Results. Limited knowledge existed among the professional groups studied regarding appropriate diagnosis, dietary intervention and allergy prevention strategies. Inappropriate alternative diagnostic methods, such as immunoglobulin G (IgG) and antigen leukocyte cellular antibody testing (ALCAT), were being used in practice. Of the medical practitioners performing food challenges, 95% had resuscitation training but only 70% of them had appropriate resuscitation equipment available. Health-care practitioners reported use of concomitant complementary therapy and DT were not consulted for nutritional management of patients. Lengthy food avoidance practices were advocated in infants, regardless of the presence of atopy, and in pregnant and lactating women. For allergy treatment, recommended feeds were not in line with evidence-based guidelines with over a third of all respondents choosing breastfeeding with extensive maternal food avoidance and the use of numerous inappropriate infant formulas. The average (standard deviations (SD)) age recommended for introduction of solid foods was 5 (1.3) months. No guidance for implementing elimination diets was given to patients by more than half of medical practitioners and a third of DT. Only 15% of respondents did child growth assessment and monitoring. Of all respondents, 98% believed they needed more education and training in food allergy management, more than 50% had no knowledge of specialist allergy units and 99% recognised a need for South African-specific 'best-practice' guidelines.

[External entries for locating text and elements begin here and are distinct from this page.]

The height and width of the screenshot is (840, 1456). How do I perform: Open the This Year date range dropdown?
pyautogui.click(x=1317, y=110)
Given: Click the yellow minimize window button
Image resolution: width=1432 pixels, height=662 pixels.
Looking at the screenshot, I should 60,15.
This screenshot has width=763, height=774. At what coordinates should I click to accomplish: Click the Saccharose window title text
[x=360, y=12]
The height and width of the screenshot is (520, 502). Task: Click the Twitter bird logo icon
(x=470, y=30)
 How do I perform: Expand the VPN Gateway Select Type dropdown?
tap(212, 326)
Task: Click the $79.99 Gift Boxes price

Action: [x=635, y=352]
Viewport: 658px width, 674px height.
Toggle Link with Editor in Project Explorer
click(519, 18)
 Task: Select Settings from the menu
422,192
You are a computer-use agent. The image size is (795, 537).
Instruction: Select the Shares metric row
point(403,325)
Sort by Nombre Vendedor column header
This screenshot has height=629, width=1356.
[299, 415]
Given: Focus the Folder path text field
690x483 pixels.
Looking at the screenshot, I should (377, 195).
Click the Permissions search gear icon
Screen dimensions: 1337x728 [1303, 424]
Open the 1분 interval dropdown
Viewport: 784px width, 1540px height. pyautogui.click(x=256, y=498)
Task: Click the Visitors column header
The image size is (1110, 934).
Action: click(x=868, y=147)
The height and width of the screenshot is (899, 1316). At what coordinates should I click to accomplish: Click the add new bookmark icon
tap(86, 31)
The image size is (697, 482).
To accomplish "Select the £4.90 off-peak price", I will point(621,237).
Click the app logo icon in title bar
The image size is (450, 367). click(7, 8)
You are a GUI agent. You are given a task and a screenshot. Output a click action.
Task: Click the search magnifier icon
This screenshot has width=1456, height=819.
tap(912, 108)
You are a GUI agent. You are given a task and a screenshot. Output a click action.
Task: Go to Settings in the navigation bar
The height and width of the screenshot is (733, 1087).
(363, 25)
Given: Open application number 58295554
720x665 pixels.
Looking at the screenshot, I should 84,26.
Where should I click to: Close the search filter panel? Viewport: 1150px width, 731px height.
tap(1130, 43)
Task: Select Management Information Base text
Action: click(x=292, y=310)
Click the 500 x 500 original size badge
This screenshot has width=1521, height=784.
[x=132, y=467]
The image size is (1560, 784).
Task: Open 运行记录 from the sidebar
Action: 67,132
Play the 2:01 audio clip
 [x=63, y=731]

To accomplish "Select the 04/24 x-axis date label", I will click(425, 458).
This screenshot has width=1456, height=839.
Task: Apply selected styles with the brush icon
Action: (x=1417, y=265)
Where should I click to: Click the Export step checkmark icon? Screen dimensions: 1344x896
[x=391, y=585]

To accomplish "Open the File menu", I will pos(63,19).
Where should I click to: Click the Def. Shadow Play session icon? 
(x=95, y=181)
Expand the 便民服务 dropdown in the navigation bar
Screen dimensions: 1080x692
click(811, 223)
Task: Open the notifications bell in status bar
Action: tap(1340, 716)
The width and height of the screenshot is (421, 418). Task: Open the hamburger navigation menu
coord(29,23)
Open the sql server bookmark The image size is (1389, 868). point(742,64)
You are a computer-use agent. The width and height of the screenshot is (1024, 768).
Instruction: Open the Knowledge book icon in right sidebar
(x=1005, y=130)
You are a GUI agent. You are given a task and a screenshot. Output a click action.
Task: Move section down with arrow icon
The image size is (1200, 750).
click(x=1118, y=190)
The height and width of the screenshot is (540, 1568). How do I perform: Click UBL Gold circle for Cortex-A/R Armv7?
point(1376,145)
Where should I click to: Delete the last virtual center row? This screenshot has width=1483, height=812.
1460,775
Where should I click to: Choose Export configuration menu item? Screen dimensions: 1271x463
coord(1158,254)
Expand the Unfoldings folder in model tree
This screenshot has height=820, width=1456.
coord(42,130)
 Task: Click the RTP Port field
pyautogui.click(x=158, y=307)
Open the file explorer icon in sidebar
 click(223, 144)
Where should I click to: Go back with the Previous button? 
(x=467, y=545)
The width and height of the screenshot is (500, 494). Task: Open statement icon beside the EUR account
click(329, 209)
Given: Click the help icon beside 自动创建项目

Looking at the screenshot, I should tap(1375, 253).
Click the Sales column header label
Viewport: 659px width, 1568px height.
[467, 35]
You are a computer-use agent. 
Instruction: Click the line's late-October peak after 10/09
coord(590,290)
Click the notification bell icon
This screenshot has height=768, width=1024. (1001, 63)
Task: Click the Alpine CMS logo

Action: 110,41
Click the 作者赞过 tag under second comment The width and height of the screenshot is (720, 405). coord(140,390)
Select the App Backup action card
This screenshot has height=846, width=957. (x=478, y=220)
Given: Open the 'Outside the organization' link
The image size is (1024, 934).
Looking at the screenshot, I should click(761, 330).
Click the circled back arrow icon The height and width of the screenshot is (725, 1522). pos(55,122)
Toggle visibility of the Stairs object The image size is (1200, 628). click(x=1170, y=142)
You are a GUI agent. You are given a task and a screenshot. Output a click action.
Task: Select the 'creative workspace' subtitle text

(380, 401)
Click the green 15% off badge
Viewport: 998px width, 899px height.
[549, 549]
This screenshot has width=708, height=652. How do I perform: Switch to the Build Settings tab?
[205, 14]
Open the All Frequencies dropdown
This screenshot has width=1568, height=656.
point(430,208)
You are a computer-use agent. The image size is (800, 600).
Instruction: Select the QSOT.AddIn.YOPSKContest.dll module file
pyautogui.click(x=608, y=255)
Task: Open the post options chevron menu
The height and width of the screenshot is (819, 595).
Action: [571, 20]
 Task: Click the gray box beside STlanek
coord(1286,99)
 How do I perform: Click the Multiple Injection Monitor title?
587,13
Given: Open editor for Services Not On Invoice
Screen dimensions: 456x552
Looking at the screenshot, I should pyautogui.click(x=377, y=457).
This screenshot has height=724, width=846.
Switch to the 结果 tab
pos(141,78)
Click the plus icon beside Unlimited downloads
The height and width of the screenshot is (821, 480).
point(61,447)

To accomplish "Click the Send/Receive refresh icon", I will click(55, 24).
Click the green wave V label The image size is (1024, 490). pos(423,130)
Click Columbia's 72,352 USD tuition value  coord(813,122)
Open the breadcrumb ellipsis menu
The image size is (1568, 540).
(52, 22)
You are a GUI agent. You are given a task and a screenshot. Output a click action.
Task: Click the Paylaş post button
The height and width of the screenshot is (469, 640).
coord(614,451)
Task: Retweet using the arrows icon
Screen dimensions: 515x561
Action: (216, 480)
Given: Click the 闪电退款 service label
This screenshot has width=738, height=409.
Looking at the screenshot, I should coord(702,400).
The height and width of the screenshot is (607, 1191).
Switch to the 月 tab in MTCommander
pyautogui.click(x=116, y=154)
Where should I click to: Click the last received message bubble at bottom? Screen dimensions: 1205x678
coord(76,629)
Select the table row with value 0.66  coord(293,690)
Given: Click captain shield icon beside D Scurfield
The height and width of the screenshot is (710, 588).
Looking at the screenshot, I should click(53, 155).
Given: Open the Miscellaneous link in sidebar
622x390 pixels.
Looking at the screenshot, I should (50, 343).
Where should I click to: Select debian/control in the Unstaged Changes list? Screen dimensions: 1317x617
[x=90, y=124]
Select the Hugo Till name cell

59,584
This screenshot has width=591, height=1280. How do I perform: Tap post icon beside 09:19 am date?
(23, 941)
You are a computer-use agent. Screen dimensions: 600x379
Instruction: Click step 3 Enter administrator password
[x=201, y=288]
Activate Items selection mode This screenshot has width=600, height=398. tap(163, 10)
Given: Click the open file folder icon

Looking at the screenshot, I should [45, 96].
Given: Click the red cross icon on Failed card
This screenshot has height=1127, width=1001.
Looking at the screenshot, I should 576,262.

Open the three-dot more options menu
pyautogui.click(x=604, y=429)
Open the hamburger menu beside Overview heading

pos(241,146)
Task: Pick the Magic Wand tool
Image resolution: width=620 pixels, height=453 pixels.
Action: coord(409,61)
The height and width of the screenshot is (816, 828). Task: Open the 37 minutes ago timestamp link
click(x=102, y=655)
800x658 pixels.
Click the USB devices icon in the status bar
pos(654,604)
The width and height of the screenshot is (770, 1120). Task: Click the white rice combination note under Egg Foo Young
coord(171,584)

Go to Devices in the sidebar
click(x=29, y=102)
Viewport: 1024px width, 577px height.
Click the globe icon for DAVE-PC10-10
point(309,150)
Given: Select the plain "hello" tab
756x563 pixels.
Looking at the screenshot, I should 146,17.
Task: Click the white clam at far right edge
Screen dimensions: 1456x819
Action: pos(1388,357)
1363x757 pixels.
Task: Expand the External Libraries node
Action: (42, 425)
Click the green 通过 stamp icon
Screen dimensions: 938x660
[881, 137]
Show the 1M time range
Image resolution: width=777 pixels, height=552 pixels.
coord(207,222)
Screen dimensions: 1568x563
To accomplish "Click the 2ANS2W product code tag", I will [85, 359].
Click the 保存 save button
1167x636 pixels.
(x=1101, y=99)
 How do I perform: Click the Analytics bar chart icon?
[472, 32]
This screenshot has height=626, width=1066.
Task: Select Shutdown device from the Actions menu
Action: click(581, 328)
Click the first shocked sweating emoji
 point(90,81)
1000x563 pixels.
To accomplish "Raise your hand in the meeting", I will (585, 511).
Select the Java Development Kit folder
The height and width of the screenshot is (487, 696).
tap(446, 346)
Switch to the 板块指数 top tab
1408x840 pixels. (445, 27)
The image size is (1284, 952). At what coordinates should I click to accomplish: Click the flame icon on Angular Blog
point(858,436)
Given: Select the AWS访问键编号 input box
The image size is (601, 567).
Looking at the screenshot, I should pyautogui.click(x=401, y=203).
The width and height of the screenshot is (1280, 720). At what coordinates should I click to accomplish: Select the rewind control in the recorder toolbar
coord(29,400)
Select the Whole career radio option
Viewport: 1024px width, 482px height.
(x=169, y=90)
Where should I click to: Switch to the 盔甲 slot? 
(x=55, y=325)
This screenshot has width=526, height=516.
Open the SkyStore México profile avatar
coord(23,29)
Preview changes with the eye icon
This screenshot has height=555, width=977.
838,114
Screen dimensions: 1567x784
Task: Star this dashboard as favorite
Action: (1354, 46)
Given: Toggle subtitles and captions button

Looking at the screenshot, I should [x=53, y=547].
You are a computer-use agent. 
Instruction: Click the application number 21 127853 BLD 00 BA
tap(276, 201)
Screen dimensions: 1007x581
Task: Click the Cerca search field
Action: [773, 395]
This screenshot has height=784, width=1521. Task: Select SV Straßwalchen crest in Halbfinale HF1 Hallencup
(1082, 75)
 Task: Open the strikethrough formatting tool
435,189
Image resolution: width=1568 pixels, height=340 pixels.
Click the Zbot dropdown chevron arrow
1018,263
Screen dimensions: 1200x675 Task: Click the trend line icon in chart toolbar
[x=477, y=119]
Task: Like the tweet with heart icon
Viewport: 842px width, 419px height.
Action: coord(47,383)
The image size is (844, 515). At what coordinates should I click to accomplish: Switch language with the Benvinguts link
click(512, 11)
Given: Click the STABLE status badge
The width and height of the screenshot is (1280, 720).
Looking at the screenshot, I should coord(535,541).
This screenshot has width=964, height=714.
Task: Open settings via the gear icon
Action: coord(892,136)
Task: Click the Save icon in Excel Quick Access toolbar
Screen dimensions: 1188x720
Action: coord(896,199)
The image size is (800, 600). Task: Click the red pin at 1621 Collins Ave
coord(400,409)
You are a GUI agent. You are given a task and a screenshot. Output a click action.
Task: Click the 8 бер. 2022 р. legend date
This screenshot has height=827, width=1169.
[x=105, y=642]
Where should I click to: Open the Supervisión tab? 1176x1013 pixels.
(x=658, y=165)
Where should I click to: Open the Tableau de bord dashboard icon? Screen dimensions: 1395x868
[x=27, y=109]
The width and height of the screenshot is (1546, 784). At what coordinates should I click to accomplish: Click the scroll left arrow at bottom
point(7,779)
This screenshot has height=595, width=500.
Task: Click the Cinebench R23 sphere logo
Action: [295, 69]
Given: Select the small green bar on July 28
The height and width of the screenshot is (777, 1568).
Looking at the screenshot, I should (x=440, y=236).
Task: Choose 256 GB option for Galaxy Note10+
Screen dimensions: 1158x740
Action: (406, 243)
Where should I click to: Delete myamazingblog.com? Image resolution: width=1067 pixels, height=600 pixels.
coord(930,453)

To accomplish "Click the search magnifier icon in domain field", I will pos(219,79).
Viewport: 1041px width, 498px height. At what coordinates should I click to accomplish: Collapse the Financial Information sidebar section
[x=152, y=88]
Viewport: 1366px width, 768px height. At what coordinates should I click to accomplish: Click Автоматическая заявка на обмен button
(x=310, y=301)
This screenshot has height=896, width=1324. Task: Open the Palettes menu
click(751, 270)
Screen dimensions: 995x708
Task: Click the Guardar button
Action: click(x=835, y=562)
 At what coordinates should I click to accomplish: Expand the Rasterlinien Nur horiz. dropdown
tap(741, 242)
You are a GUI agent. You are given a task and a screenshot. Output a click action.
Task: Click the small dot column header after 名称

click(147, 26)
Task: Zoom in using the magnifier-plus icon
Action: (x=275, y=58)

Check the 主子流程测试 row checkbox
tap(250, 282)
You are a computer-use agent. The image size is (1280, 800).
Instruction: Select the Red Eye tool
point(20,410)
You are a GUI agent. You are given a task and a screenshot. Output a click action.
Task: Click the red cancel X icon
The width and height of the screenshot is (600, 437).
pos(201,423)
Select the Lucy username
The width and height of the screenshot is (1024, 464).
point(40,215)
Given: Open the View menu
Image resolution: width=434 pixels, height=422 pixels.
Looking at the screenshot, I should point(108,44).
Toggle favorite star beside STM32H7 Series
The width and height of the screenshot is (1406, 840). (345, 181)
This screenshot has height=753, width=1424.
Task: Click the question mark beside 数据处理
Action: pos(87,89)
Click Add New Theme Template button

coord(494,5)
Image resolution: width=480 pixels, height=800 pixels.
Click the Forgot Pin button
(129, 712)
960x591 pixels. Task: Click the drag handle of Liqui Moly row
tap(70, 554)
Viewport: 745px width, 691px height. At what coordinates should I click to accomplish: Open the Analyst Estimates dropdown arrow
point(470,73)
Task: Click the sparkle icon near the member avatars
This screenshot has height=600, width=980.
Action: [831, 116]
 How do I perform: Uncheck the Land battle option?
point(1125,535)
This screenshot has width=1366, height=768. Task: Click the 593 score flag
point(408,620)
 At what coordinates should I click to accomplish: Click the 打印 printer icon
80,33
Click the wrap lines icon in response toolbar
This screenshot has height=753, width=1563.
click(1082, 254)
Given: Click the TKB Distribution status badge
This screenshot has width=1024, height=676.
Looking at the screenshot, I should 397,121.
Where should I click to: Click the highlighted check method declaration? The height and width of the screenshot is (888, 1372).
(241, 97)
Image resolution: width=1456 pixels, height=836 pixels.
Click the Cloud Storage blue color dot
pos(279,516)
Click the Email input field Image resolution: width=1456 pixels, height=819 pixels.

Conclusion. The study highlighted a need for better education and training in food allergy management, at undergraduate and postgraduate level, with particular focus on diagnosis, dietary management and prevention strategies. Nutritional and prevention strategies were not evidence-based. Findings could contribute to creating a platform for achieving minimum competency levels in allergy care and provide motivation for establishing South African-based guidelines, allergy support networks and better public awareness.